After the film skips ahead a few years the focus is increasingly on the Springboks and their captain Francois Pienaar (Damon), who is personally charged by Mandela with leading his team to victory in the 1995 Rugby World Cup, which South Africa hosted (and, non-spoiler alert, won). Francois still lives with his family, who are so compassionate and open-minded that after cursing Mandela in the opening minutes papa Pinaar takes the clan’s black domestic to the big game. Readers take note: sports solve racism. Henry, I’m sure you’ll delve into Invictus’ plentiful poverty porn—Prison tours complete with 3D time-travel visions! Visits to real, live townships!—but I really need to point out the horrendous song that plays during Mandela’s last-minute team pep talk on the eve of the world cup kick-off. The Overtone track is maybe the sappiest, crappiest thing in this progressively more icky movie—“Yes we’ve conquered the war/with love at the core/I stumble, I fall/but I’ll stay/colorblind.” Seriously. It’s called “Colorblind” for chrissakes! This moment, as much as any other, completes the film’s sudden shift from surprisingly, unpretentiously good to disgustingly gooey. Invictus is like a top-notch Clint Eastwood movie immediately followed by a disastrously bad Clint Eastwood movie.

HENRY:
Hey, you’re right, Ben: I did like Freeman’s performance—which is saying something, because I don’t usually like Morgan Freeman. He always acts with his voice, and what I liked most here is that he was forced to assume an accent, and so it was like watching an actor I’m not sick of. Of course, he won’t win the Oscar—that would have been like giving Obama an Academy Award. (The Nobel Peace Prize isn’t enough?) Because, man, you’re dead on: the Obama parallels are glaring, for reasons beyond those you mention: the assassination paranoia; the thrilled, historically oppressed black population; the looming unemployment problems. Did you notice the way he alienates his base with his message of compromise reconciliation? And yet he still manages to push through rugby reform. Obama should call a meeting with Morgan Freeman right away.

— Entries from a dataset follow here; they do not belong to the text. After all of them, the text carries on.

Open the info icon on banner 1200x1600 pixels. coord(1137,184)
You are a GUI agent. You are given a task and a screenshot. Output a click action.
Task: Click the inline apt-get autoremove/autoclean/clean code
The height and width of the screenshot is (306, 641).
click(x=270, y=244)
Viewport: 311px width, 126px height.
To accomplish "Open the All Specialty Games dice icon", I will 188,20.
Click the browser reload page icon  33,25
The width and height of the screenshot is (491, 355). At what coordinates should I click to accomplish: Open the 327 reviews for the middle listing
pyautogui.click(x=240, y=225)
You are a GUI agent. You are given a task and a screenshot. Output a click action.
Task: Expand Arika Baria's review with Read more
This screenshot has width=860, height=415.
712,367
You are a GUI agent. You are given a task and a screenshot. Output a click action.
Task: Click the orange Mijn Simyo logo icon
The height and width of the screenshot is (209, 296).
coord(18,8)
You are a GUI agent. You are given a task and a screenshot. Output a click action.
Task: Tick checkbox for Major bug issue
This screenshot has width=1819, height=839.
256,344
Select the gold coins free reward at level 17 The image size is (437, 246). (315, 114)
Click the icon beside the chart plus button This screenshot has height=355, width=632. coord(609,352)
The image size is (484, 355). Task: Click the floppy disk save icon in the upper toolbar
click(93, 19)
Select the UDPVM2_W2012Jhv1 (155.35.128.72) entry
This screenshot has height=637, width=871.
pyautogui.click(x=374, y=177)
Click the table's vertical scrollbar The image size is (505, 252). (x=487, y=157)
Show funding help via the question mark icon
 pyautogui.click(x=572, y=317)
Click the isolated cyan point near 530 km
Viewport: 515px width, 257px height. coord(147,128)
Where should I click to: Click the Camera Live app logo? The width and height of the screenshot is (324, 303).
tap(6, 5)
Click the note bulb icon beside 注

But, yeah, this turns out to be a Profile in Rugby Courage, and I’m with you: it’s a great movie right up to the point that it becomes terrible. I think I pinpointed the turning point: it’s the montage in which Damon and the entire (almost entirely white) Springbok team teach rugby fundamentals to ragged-clothed black children. There are, as you note, hints of what’s to come throughout—like the billboard that reads “ONE TEAM ONE COUNTRY”—but it’s after that sequence that Invictus gets a little too fucking inspirational, the moment at which the careful balance between what you perfectly call “restrained storytelling” and sappy clichés (most gratingly, that godawful music!) tips over.

But, you know, I still have to hand it to Eastwood. You’re right, that opening shot is terribly hokey, but it’s remarkably effective, too, in that old-fashioned-mastery sort of way. He did lay out the entire thematic structure in a single, smooth crane shot. Even when I hated Invictus—God, I can’t expand on what you said vis-à-vis the hallucinatory visit to Mandela’s prison, which was just so…I dunno, racist? Patronizing? Condescending? Offensive? Matt Damon, your (white) heart is so big!—I found it patriotically stirring, like Mr. Smith Goes to Washington or Young Mr. Lincoln. (Or maybe Miracle, what with the sports and all.) And it was about a country I’ve never visited! Hell, I don’t even know any South Africans. Intellectually, it was terribly unconvincing, but still emotionally resonant. Remember that scene near the end when the entire team, which had earlier dismissed the new national anthem with sneering racism, joins in singing it? Eastwood could’ve ended the movie right there and sent everyone home happy without even showing us the result of the big game. I shed a few tears during that moment, and later when they won the match. Tears I was savvy enough to know were being cheaply drained from my eyes, but tears nonetheless, Ben. Tears nonetheless.